With the right plan and the right discipline, you can get seriously shredded in just 28 days.Read article
Dustin Lynch has made music success look easy, at least that can be the perception when your debut album reaches No. 1, as the country music superstar achieved in 2012.
However, before his string of gold and platinum hits and packing arenas worldwide while touring with a musical who’s who, such as Keith Urban, Luke Bryan, Florida Georgia Line, Brad Paisley, and Kane Brown, Lynch’s road to country music stardom first sounded like the makings of a perfect country music song: a used van, a beer and fast-food diet, followed by some simple yet unforgettable advice—from an old man sitting alone at a bar.
“I don’t know what his past was… it seemed to me like he had been in the business for a while by just his demeanor,” Lynch recalls. “He said the key is just being prepared when an opportunity presents itself for you. If you want to be an artist, be prepared. And I’ve never forgotten that. That was heavy.”

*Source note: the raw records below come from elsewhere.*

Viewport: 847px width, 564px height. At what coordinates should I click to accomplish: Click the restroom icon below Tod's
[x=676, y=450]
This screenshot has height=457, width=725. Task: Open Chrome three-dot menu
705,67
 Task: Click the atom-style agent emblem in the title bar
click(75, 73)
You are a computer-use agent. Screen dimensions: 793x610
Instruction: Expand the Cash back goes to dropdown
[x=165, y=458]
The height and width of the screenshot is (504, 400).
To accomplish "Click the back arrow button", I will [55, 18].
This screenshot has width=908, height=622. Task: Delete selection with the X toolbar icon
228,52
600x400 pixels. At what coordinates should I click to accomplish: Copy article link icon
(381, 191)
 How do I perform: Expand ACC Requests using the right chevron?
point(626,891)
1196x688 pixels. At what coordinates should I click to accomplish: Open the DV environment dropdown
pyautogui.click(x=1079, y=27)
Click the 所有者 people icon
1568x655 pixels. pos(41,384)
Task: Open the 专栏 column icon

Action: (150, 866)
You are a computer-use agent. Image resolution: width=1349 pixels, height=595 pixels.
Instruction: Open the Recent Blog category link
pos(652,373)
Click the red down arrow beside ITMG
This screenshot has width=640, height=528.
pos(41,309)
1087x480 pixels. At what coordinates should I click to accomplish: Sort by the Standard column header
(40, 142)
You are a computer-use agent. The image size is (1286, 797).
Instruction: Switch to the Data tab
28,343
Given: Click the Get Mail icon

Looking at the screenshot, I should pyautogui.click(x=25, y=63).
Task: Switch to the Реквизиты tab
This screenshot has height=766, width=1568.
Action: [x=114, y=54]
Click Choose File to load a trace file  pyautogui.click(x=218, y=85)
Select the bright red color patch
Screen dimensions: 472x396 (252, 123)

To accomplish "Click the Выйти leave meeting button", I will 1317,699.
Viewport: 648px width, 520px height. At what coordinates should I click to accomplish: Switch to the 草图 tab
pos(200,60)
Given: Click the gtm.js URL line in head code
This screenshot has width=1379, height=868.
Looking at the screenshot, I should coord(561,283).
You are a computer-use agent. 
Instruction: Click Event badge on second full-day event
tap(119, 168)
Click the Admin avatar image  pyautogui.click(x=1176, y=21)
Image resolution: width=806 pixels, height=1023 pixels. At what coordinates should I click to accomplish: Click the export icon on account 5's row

Preparation has become Lynch’s life mantra. In other words, behind every success story is the unseen work and preparation it takes to remain on top of your profession, and the Tennessee native is no exception. Following debut success, Lynch has gone on to record eight No. 1 songs, 10 gold and platinum singles and over five billion streams worldwide, and now his latest work, Killed the Cowboy, looks to continue that success streak. Maintaining that edge is a neverending physical and mental process, Lynch admits, but the layout for the process becomes more manageable and not so insurmountable as it once was.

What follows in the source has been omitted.